Finally, note that a fully digital loopback option (inner loopback) is included (see Fig. 2). It is used to test the DSP performance without considering the analog domain effects from AFE. As we show in Section III, the inner loopback is used for comparison purposes. In next sub-sections, the digital implementation in the FPGA is detailed.

#### A. Transmitter

The transmitter sub-system generates a pseudo-random binary sequence (PRBS) that can be merged with an additive white Gaussian noise (AWGN) signal to define the required signal-to-noise ratio (SNR) (Fig. 2). The PRBS sequence  $(2^9 - 1$  symbols length) is implemented in a parallel architecture like [8]. The PRBS binary symbols are then encoded in BPSK modulation to obtain the  $\pm 1$  signal in 16-bit *fixedpoint* resolution.
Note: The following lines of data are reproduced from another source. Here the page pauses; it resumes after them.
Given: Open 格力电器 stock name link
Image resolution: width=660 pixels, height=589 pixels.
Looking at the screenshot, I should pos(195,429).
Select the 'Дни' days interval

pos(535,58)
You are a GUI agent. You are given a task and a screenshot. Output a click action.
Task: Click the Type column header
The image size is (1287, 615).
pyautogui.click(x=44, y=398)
On the lower branch of the transmitter, the noise signal is generated by implementing eight parallel instances of an AWGN IP block with different seeds [9].

The transmitter also includes independent 16-bit gain coefficients for both, signal and noise paths. This allows the user to set any required SNR value (i.e. from pure noise signal to high SNR signal), with very high resolution and precision. The resulting output signal is then serialized, transmitted, and synthesized directly to the physical channel by the DAC board.

#### B. Receiver

The core of the receiver is an adaptive fractional spaced equalizer (FSE) filter (Fig. 2). The FSE is implemented with a parallel architecture based on the new generation of coherent optical systems architecture [1]. The receiver input registers operate at a synchronous T/2 sampling rate (i.e. 2 GS/s) but the FSE clock is the symbol rate T (1 GHz). Previous to the FSE inputs, a DC offset cancellation can be set so that the DC offset mismatch between the parallel ADCs can be compensated<sup>1</sup>.
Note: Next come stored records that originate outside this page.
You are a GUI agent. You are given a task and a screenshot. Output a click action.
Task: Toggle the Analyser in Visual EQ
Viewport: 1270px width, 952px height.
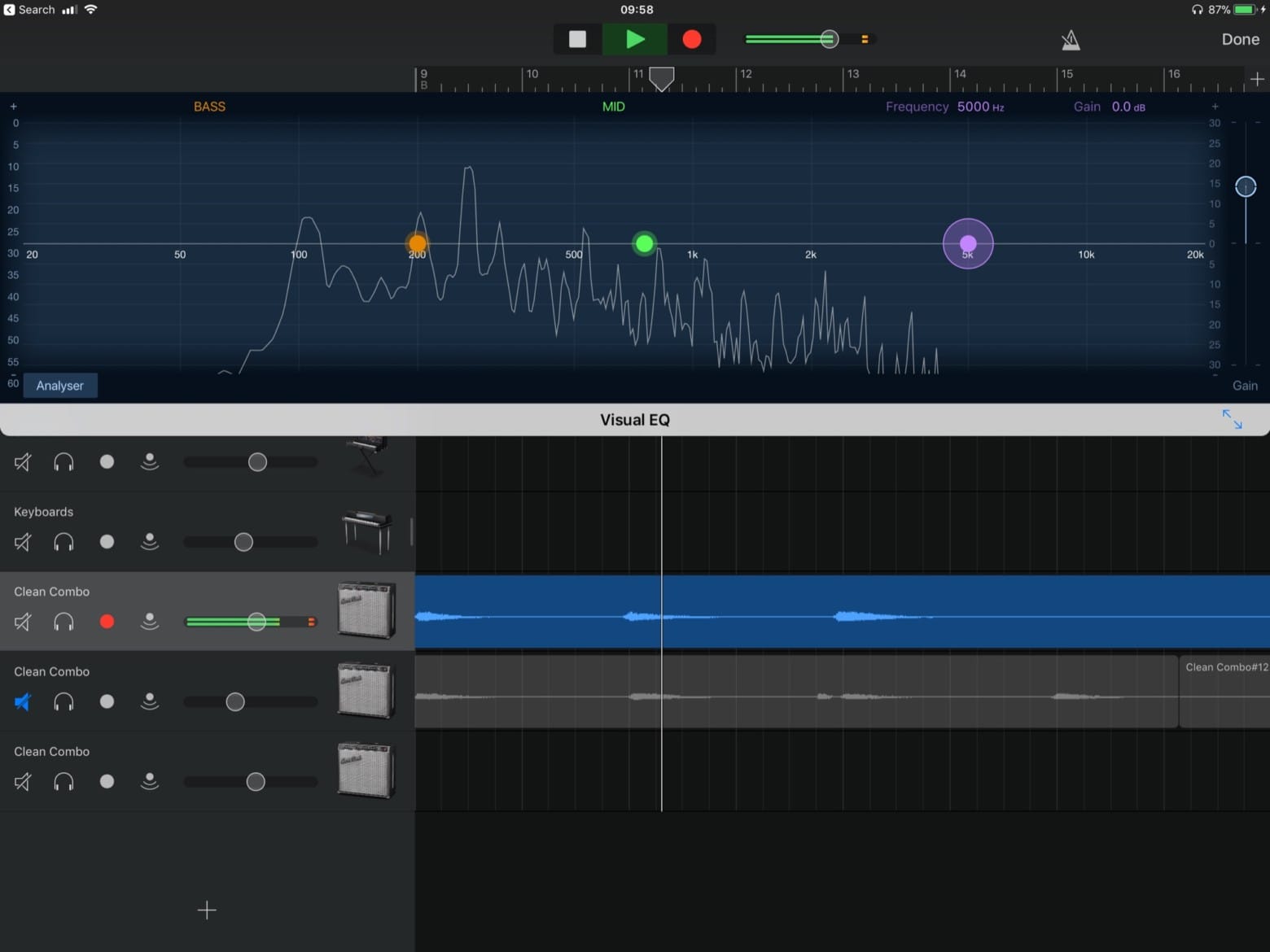[x=59, y=385]
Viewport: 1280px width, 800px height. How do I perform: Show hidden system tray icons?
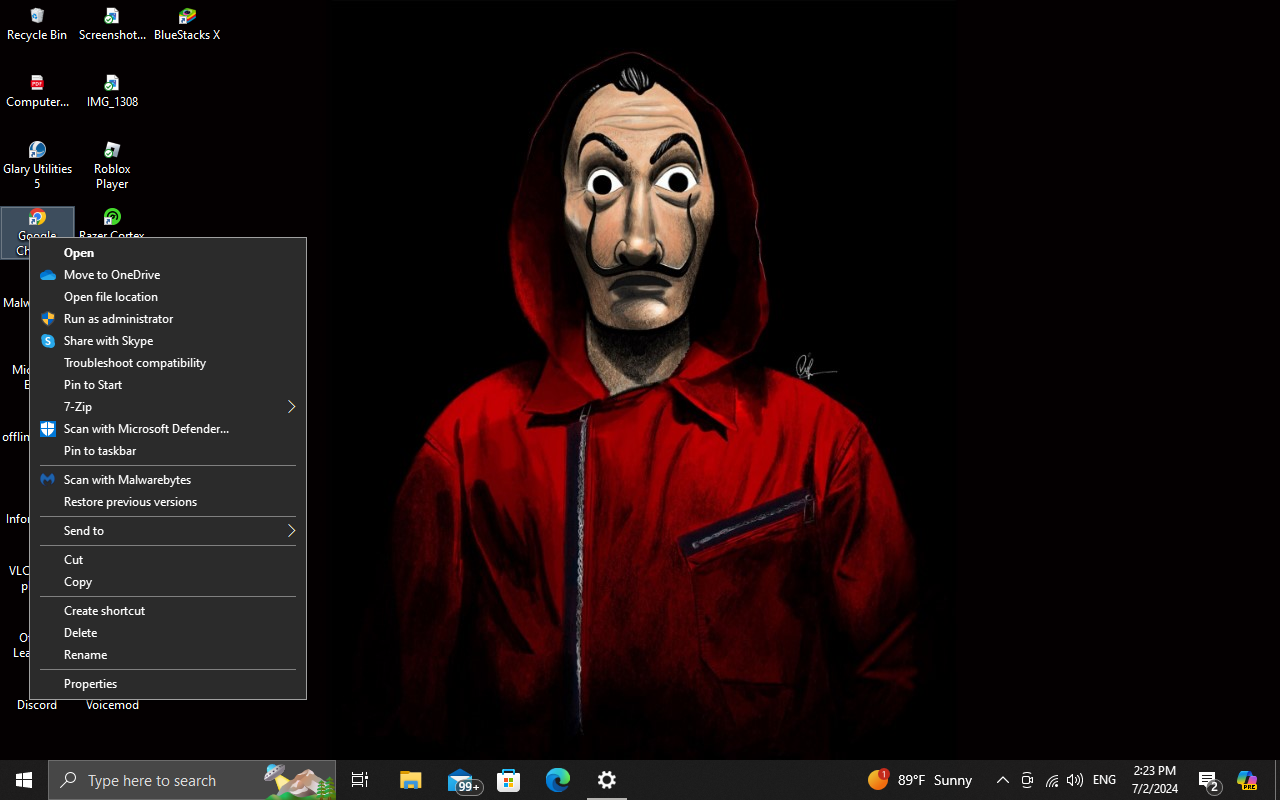[x=1002, y=780]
At the output of the FSE and slicer blocks, the signal is decoded and sent to the bit-error counter. This last block is used for measurement purposes and it allows for the verification of system performance, comparing theoretical BER values with the real platform results. The block includes a correlation algorithm for detection and synchronization of the known PRBS sequence.
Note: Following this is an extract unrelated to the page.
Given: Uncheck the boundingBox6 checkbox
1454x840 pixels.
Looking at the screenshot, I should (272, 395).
<sup>&</sup>lt;sup>1</sup>Note that synchronization and timing recovery blocks are not required because T/2 sampling rate is used and an external clock signal is shared between the FPGA and converter boards.



Figure 3. Parallel implementation of the FSE.



Figure 4. Fractional spaced equalizer

The other relevant block for this platform is the MSE estimator. It provides the feedback signal required for the TI-ADC calibration algorithm. The MSE estimation is obtained using a recursive filter defined by

$$MSE_{n} = (1 - \alpha)MSE_{n-1} + \alpha e_{n}^{2}, \qquad (1)$$

where  $MSE_n$  and  $MSE_{n-1}$  are the current and previous values of the MSE estimation respectively,  $\alpha$  is the updating factor and  $e_n$  is the current error between the FSE and slicer output. The parallel architecture used for this recursive filter is based on [10]. The operation of this block is controlled externally, so that the  $\alpha$  factor, reset signals and outputs can be controlled and monitored by the user via the control unit.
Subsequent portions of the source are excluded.